Die stürmische Zeit der „Germanen im Aufbruch“ beginnt mit einem Blick auf die von Marc Aurel geführten Markomannenkriege und den auch danach immanenten Wanderungsdruck germanischer Volkschaften auf den Limes sowie dessen Fall in einem längerfristigen Prozess um die Mitte des 3. Jahrhunderts n.Chr.7 Neben der Anlage von steinernen Verteidigungsbastionen wie etwa Castra Regina 179 n.Chr., das heutige Regensburg, schlagen sich auch die neuesten Forschungsergebnisse der experimentellen Archäologie durch die Fahrt einer römischen „navis lusoria“, rekonstruiert von Forschern der Universität Regensburg, nieder und liefern zudem noch einige interessante Einblicke in die Verteidigungsstrategien am so genannten nassen Limes.8 Dass Rom bei seiner Verteidigung aber nicht nur auf diese Abschreckung und militärische Präsenz setzte, sondern sich im Gegenteil über eine geschickte Integrationspolitik, beispielsweise über Ansiedlungsprogramme, die Germanen auch zum Freund machte9, wird ebenso betont wie der Ausbau von Trier zur Kaiserresidenz unter Constantin, die Christianisierung, der auch durch spätantike Verteidigungsstrategien nicht aufzuhaltende Wandel, der Rückzug der Römer sowie das Verbleiben von Inseln römischer Kultur inmitten der nun von Germanen kontrollierten Gebiete.

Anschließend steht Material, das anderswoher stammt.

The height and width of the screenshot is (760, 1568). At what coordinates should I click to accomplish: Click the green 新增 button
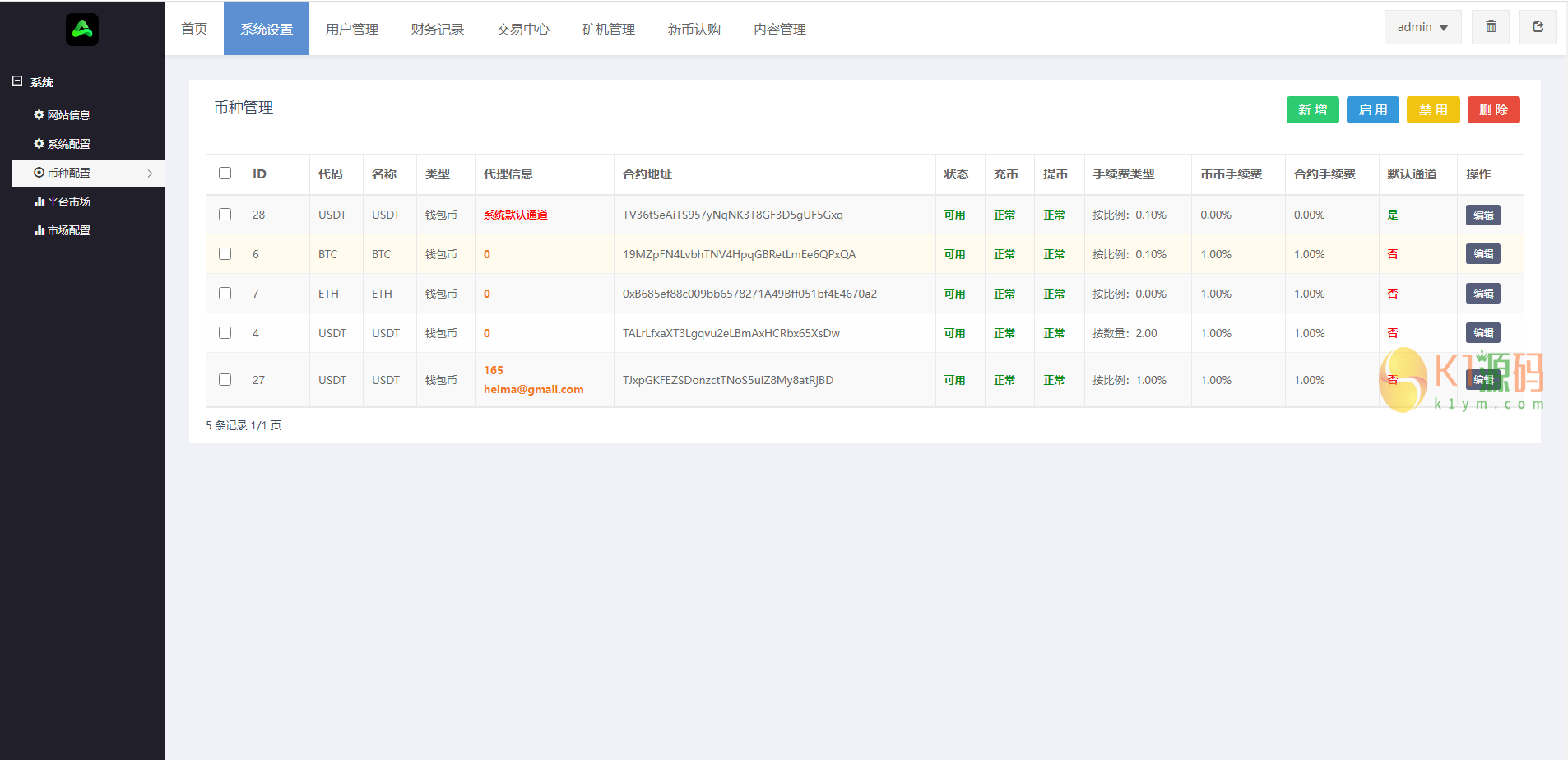coord(1312,110)
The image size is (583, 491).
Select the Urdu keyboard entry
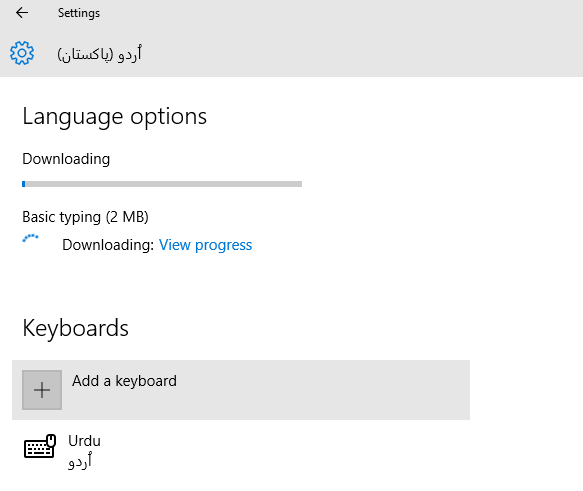click(241, 451)
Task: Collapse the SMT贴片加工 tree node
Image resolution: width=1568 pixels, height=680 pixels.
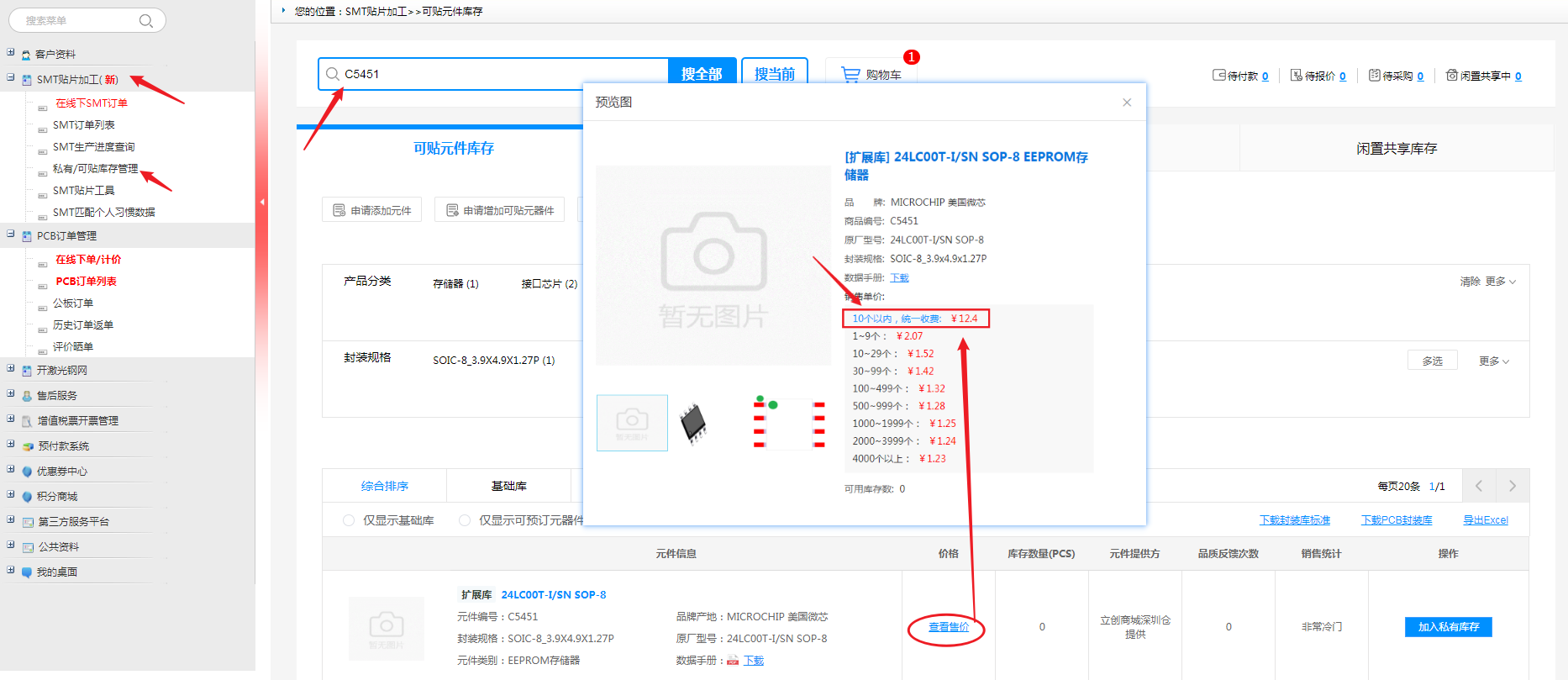Action: (11, 78)
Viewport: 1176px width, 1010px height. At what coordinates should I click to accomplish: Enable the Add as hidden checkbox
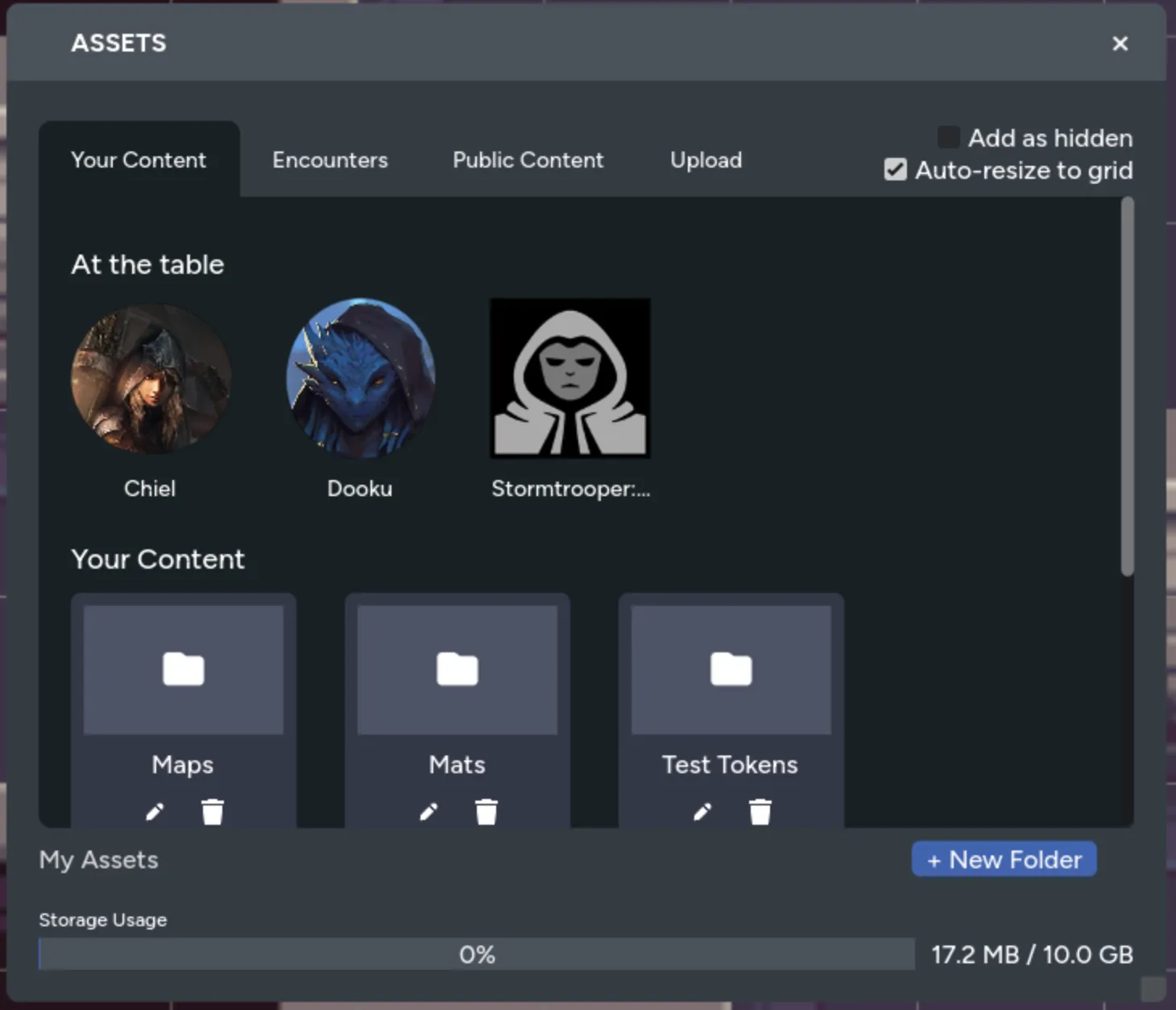pos(947,137)
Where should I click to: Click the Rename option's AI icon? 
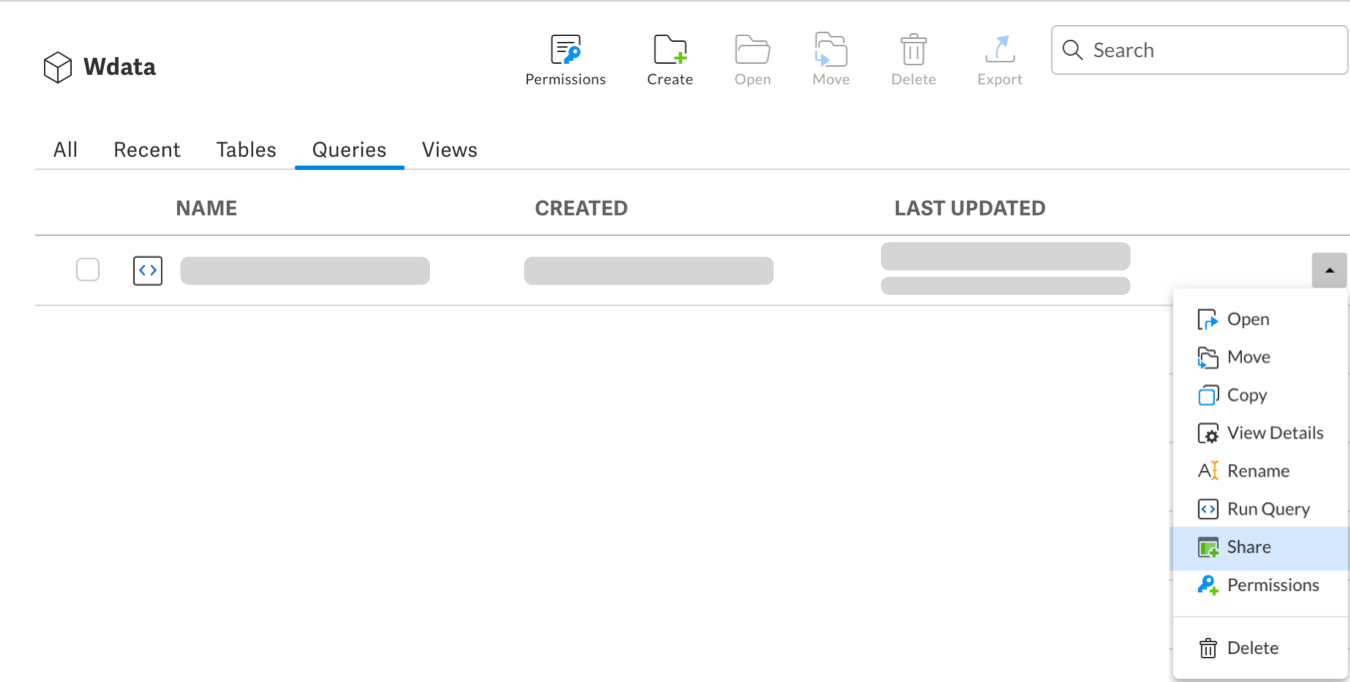coord(1208,471)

„Der Beginn eines neuen Zeitalters“, das letzte Großkapitel, spannt dann den Bogen über die germanischen Reichsbildungen, den Niedergang des weströmischen Reiches bis hin zur leider viel zu kurz geratenenen Sequenz über „Das Erbe Roms“ – einem Ansatzpunkt, der beispielsweise das weithin geforderte fächerübergreifende Arbeiten etwa mit den Sprachfächern ermöglicht und wenigstens für die Fächer Deutsch und Latein im beigefügten Arbeitsblatt verwirklicht ist.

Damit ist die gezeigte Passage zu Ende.